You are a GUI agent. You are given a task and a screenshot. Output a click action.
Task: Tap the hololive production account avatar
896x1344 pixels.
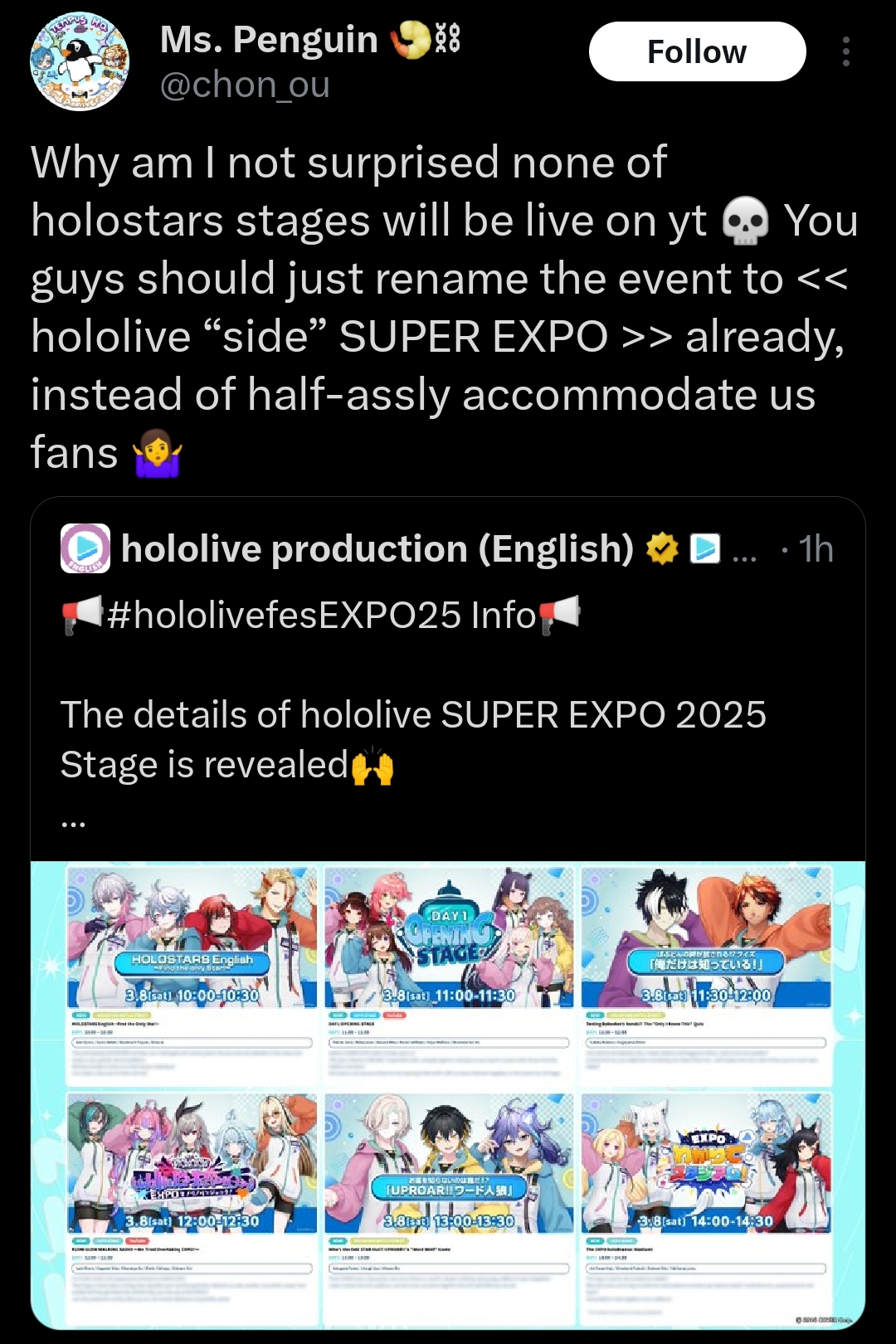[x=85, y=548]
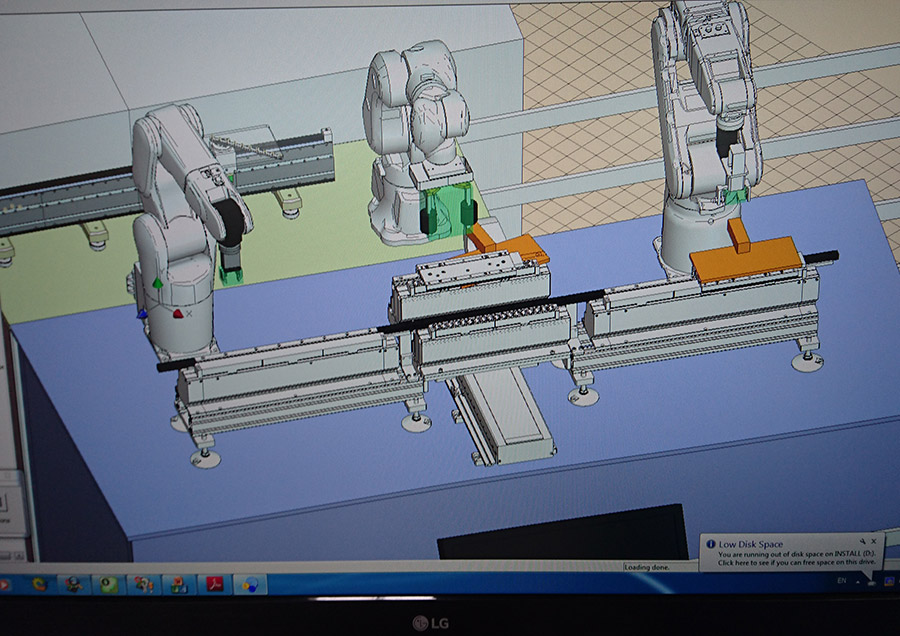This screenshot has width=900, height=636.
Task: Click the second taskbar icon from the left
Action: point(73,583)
-*-*-
Transcribe every line of the records exactly. Pictures do not belong in the copy.

Finished task
You are a GUI agent. You are given a task and a screenshot. Output a click action.
Task: Tap the hololive production account avatar
896x1344 pixels.
[x=85, y=548]
This screenshot has width=900, height=636.
Task: Click the second taskbar icon from the left
Action: point(73,583)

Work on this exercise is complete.